• TASK LIST:
1. In the forum thread about MS, rewrite the paragraph beginning "I was tested for it a few years back" more briefly, keeping its main facts.
2. Pick up the forum thread about MS where it stops, writing the post that follows its last header.

• TEXT SEGMENT:

^^^^

# Anyone have MS?



## snowbum (Dec 14, 2021)

Just wondering


----------



## Sfort (Sep 28, 2019)

Do you?


----------



## snowbum (Dec 14, 2021)

Testing for it.


----------



## Sfort (Sep 28, 2019)

snowbum said:


> Testing for it.


Best of luck to you. There are a lot of things that can have very similar symptoms. I was tested for it once.


----------



## TrailTrekker (10 mo ago)

I have MS, diagnosed in 2006. Please reply with any questions, I’d be happy to help if I can.


----------



## snowbum (Dec 14, 2021)

What were your first major symptoms.? Did you have dizziness or vertigo? How are you doing today?


----------



## Benbutton (Oct 3, 2019)

I was tested for it a few years back but do not have it. I was also experiencing lightheadedness, dizziness and a few episodes of vertigo. The specialists I had later determined it was atypical concussion syndrome. Are those your only symptoms?


----------



## snowbum (Dec 14, 2021)

Fatigue and heavy feeling legs at times. I try to run 35+ minutes 4 days a week. Kind of dizzy on treadmill lately


----------



## TrailTrekker (10 mo ago)

^^^^

• MATERIAL PROVIDED:

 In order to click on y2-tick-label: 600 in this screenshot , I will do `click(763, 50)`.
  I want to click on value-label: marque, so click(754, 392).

^^^^

• ANSWERS FOR THE TASKS:
1. Tested for MS a few years ago and found not to have it. Had lightheadedness, dizziness and several episodes of vertigo, which specialists later attributed to atypical concussion syndrome. Asks whether those are the only symptoms.

2.
snowbum said:


> What were your first major symptoms.? Did you have dizziness or vertigo? How are you doing today?


First symptoms were numbness in my arms and legs, dizziness, headaches, and vision problems. I was diagnosed with relapsing remitting MS, which means the symptoms would get worse, then improve in a cycle. 

Initial tests for MS included an MRI to look for legions in the brain and spinal area, a spinal tap and blood test.

Currently, I have right side weakness and fatigue. My right arm and leg are about 20% of the strength they should be.


----------



## Benbutton (Oct 3, 2019)

snowbum said:


> Fatigue and heavy feeling legs at times. I try to run 35+ minutes 4 days a week. Kind of dizzy on treadmill lately


Have you had an MRI yet? That could be a number of things.


----------



## TexasMom1216 (Nov 3, 2021)

snowbum said:


> Fatigue and heavy feeling legs at times. I try to run 35+ minutes 4 days a week. Kind of dizzy on treadmill lately


How's your blood pressure? I was almost passing out on my bike, I thought I was just old and broken but my BP had shot up out of control.


----------



## snowbum (Dec 14, 2021)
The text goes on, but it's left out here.